A mon avis, on n’a jamais trop de recettes d’épaule d’agneau. Plus économique que le gigot mais non moins savoureuse, l’épaule d’agneau se prête volontiers à toutes sortes de préparations: on peut la faire griller, mijoter, confire ou, ici, la faire rôtir.
Cette recette est née d’un moment de frustration comme on n’en éprouve que dans les marchés, et si vous n’y voyez pas d’inconvénient, je m’en vais ci-après vider mon cabas.
Il y a quelques samedis de cela, je faisais la queue devant le stand du boucher bio qui est devenu mon fournisseur quasi-exclusif. Devant moi se tenait une petite femme costaude, à qui de longues années d’expérience avaient permis de passer maître dans l’art de maximiser l’agacement de la personne juste derrière elle — c’est-à-dire moi — par le maniement habile de sa charrette*.
Comme je ne suis pas du genre à me laisser intimider par les petites dames costaudes, j’ai déjoué son stratagème en faisant glisser sa charrette vers l’avant discrètement à l’aide de mon pied droit, à chaque fois qu’elle avait le dos tourné.

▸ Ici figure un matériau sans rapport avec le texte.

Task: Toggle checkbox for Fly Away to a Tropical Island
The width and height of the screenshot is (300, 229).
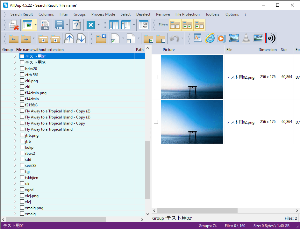Action: click(22, 129)
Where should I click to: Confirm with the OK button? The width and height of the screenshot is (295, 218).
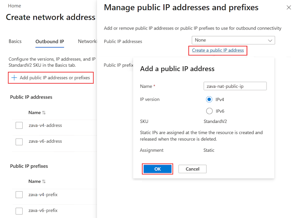click(157, 169)
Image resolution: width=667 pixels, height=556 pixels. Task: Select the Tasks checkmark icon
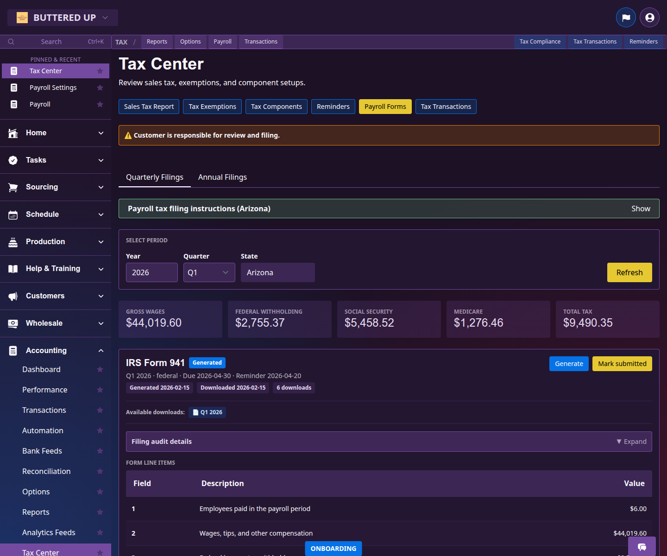coord(13,160)
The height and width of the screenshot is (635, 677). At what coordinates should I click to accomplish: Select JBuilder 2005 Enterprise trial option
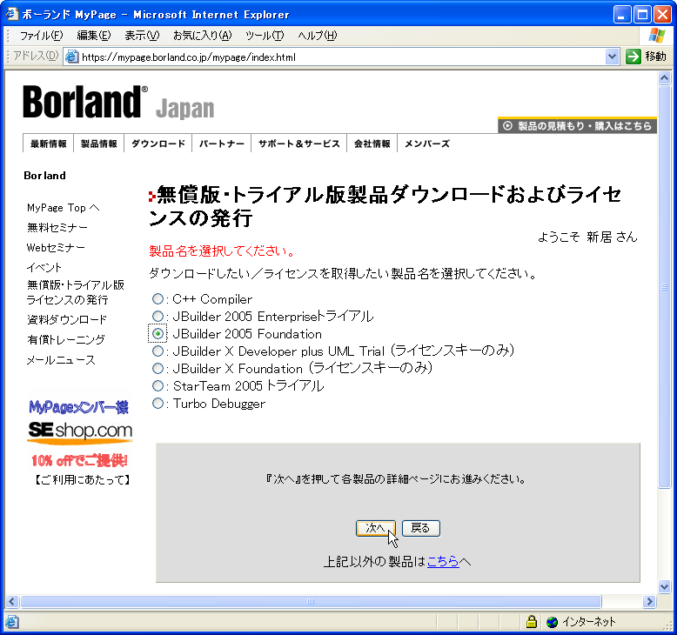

Sa technique était la suivante : lorsque la file d’attente avançait, elle suivait le mouvement, mais négligeait, aussi longtemps qu’elle pouvait tenir siège, de tirer sa charrette avec elle, ce qui avait pour conséquence de bloquer la progression des clients suivants et de les empêcher d’examiner confortablement l’étal du boucher — un handicap certain lorsqu’il y a grande affluence et que chacun dispose de onze secondes en moyenne pour passer commande.

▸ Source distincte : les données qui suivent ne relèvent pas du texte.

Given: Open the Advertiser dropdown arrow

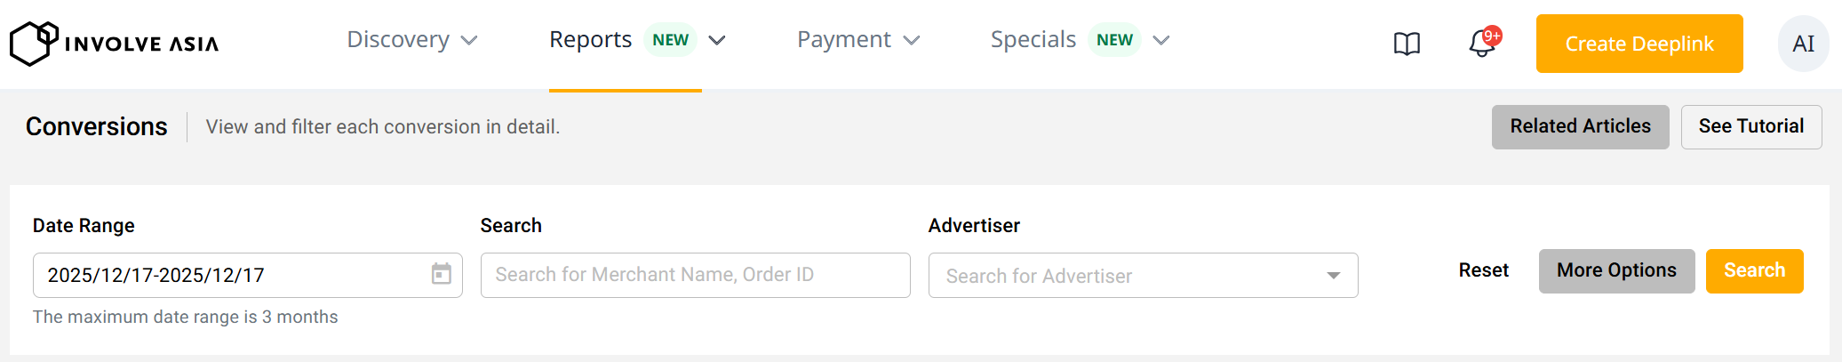Looking at the screenshot, I should tap(1333, 276).

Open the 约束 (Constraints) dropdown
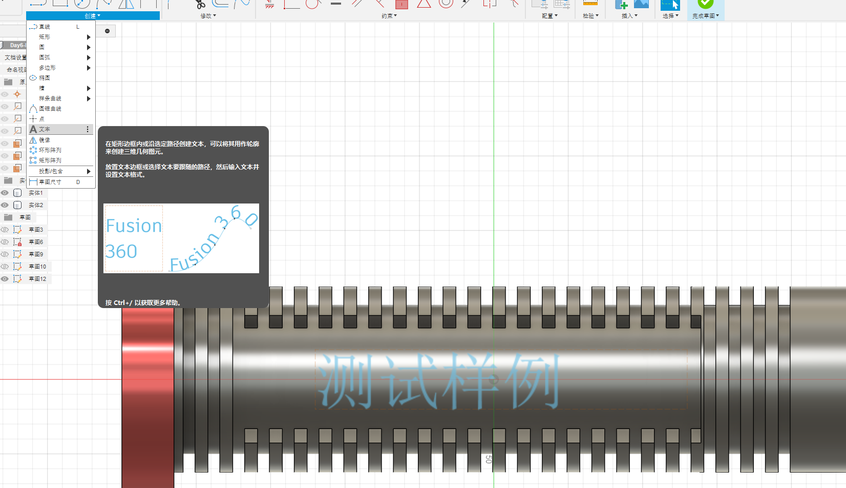[389, 16]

Comme je ne suis pas du genre à me laisser intimider par les petites dames costaudes — celle-ci m’arrivait à peu près au nombril, quoiqu’elle eût pu se révéler redoutable au combat, j’en conviens — j’ai déjoué son stratagème en faisant glisser sa charrette vers l’avant discrètement à l’aide de mon pied droit, à chaque fois qu’elle avait le dos tourné.
Effort futile car, pour finir, la victoire fut sienne.
Lorsque son tour est venu, elle a commandé deux boudins noirs, une épaisse tranche de fromage de tête et six côtelettes de porc. Puis, après avoir hésité un instant, elle a montré du doigt la belle épaule d’agneau qui attendait, seule, dans le bac réservé aux épaules d’agneau. Mon coeur s’est serré : c’était évidemment ce que j’avais moi-même l’intention de prendre, et c’est avec l’énergie du désespoir que j’ai lancé — qui ne tente rien n’a rien — « C’est bête, c’est ça que je voulais aussi! »
Inutile de dire qu’elle ne s’est pas laissé émouvoir, et je crois même avoir aperçu l’ombre d’un sourire narquois lorsqu’elle a tourné les talons en empoignant sa charrette.
Je me suis finalement rabattue sur du collier d’agneau qui, braisé avec des carottes et des patates douces, m’a donné entière satisfaction. Mais quelques jours plus tard, alors que j’élaborais le menu d’un dîner à venir, cette affaire d’épaule d’agneau m’est revenue en mémoire. Décrochant mon téléphone, j’ai composé le numéro imprimé sur l’emballage du boucher, et laissé un message en demandant s’il voulait bien me mettre une épaule d’agneau de côté le samedi suivant.
Et c’est donc en savourant le goût piquant de la revanche — rira bien qui mangera la dernière épaule d’agneau — que j’ai enduit ma prise d’une pâte aromatique composée de romarin frais venant du jardin de Muriel, d’anchois, d’ail rose, de graines de moutarde, et de zeste de citron. Quelques tomates et gousses d’ail en chemise ont rejoint l’épaule dans le plat, qui est allé passer quelques heures à four doux, jusqu’à ce que la viande soit bien brunie, légèrement croûtée, et pénétrée à coeur des saveurs acidulées des aromates.
J’ai servi en accompagnement un simple plat de farro italien**, une céréale ancienne pas tellement plus connue sous le nom d’amidonnier ou de triticum dicoccum, qui servait notamment à nourrir les légionnaires en campagne (pas fous ces romains).
Le farro nécessite un trempage de quelques heures, puis une cuisson d’une quarantaine de minutes (de préférence dans un bouillon maison), mais il prend en cuisant une mâche délicieuse, tendre et élastique à la fois, il regorge de choses bonnes pour la santé, et puis, bon, ça change du riz, quoi.
* Dans ma famille, on appelle ça une charrette, mais j’en connais qui appellent ça un caddie, une poussette de marché, un cabas à roulette…
** Le farro s’achète en épicerie italienne, et en particulier à la Cooperativa Latte Cisternino au 46 rue du Faubourg Poissonnière, 75010 Paris (01 47 70 30 36).